_GIVEN TASK_
Rewrite the lines from the one containing "Click the help icon beside Sky TVL" through the one containing "Where should I", swapping "help icon" for "info icon" and leaving everything else unchanged. Give only those lines, without the pictures.

_SOURCE DATA_
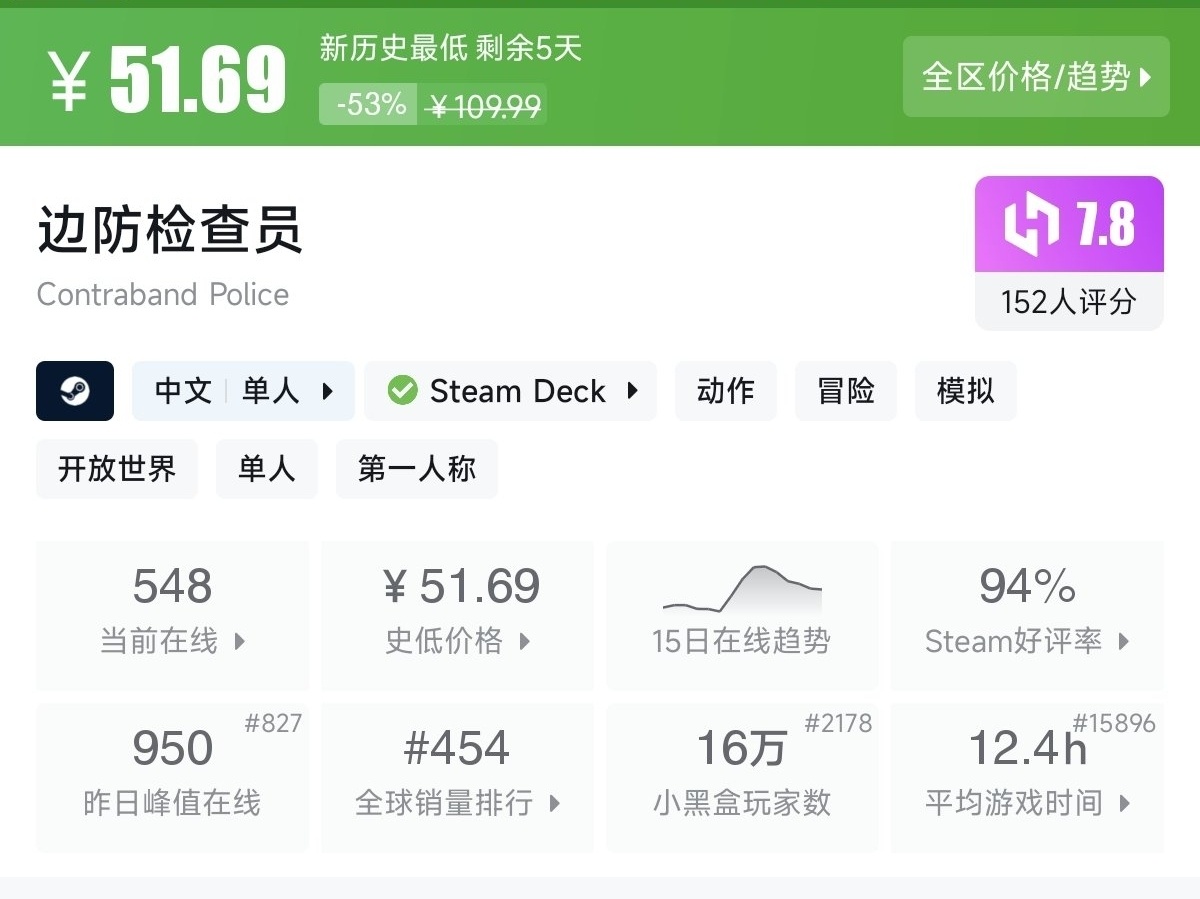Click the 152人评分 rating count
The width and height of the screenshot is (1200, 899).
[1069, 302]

* * *

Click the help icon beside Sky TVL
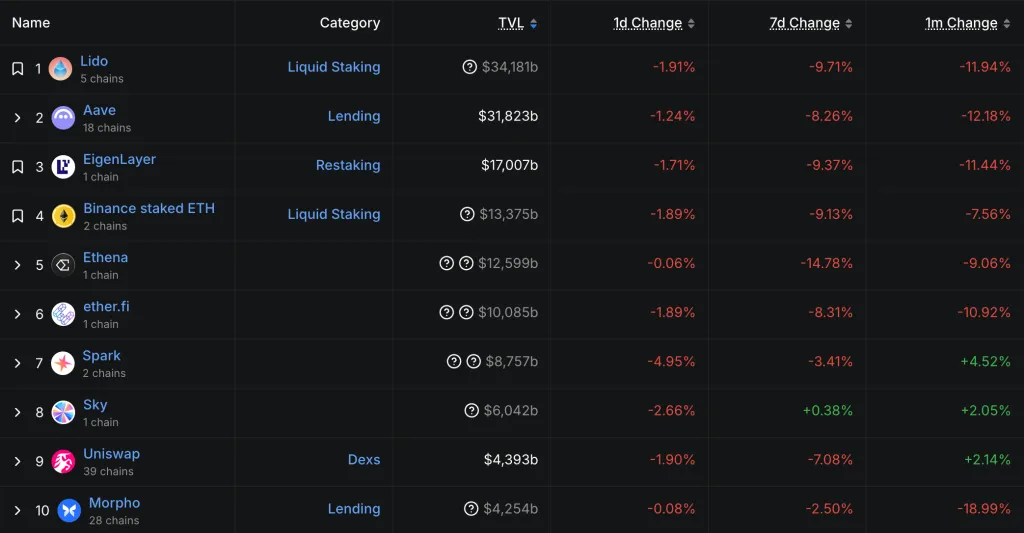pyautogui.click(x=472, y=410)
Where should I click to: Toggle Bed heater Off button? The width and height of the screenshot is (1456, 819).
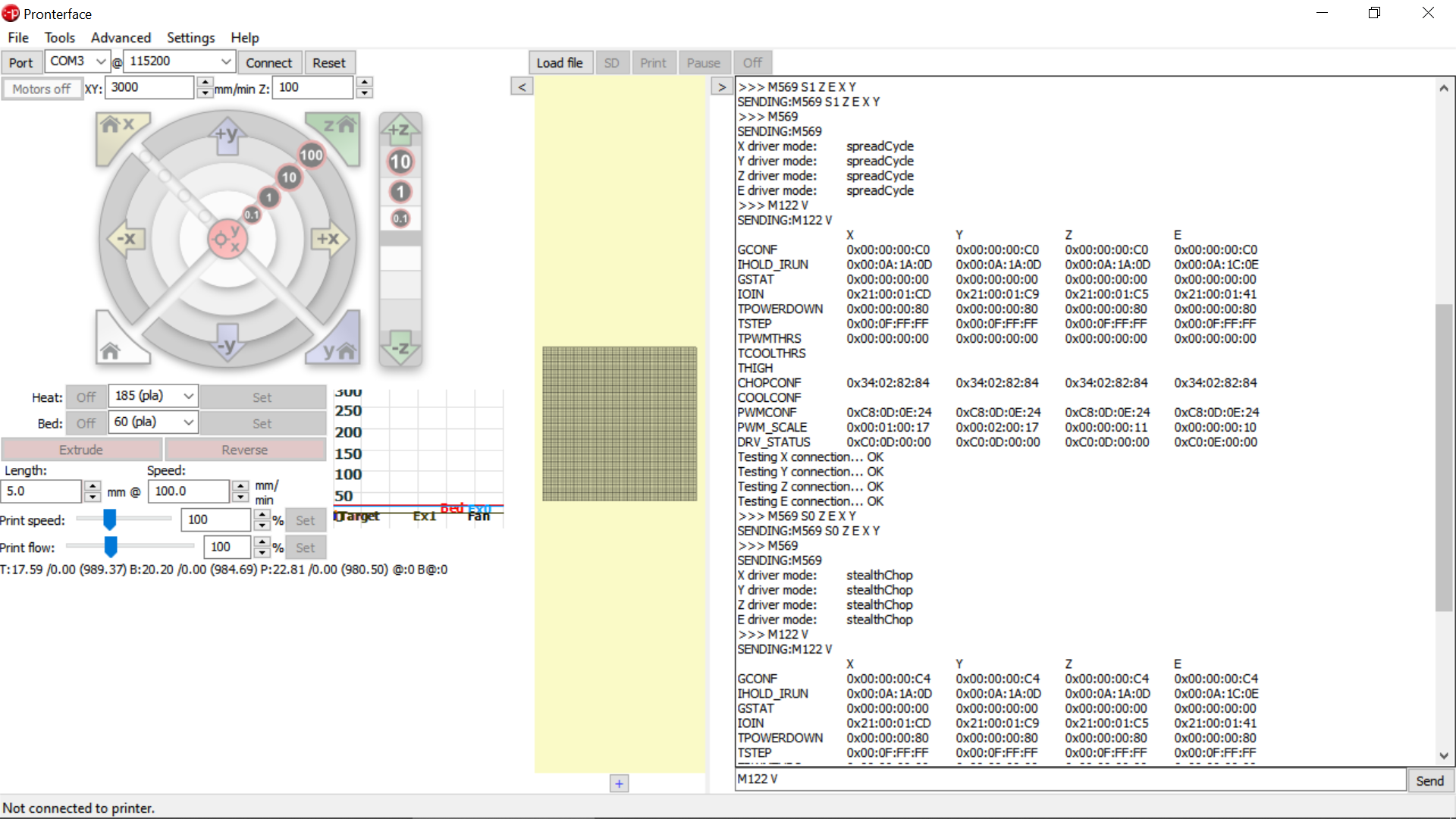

_SOLUTION TO THE PROBLEM_
Click the info icon beside Sky TVL
pyautogui.click(x=472, y=410)
Where should I click to: Toggle Bed heater Off button? The width and height of the screenshot is (1456, 819).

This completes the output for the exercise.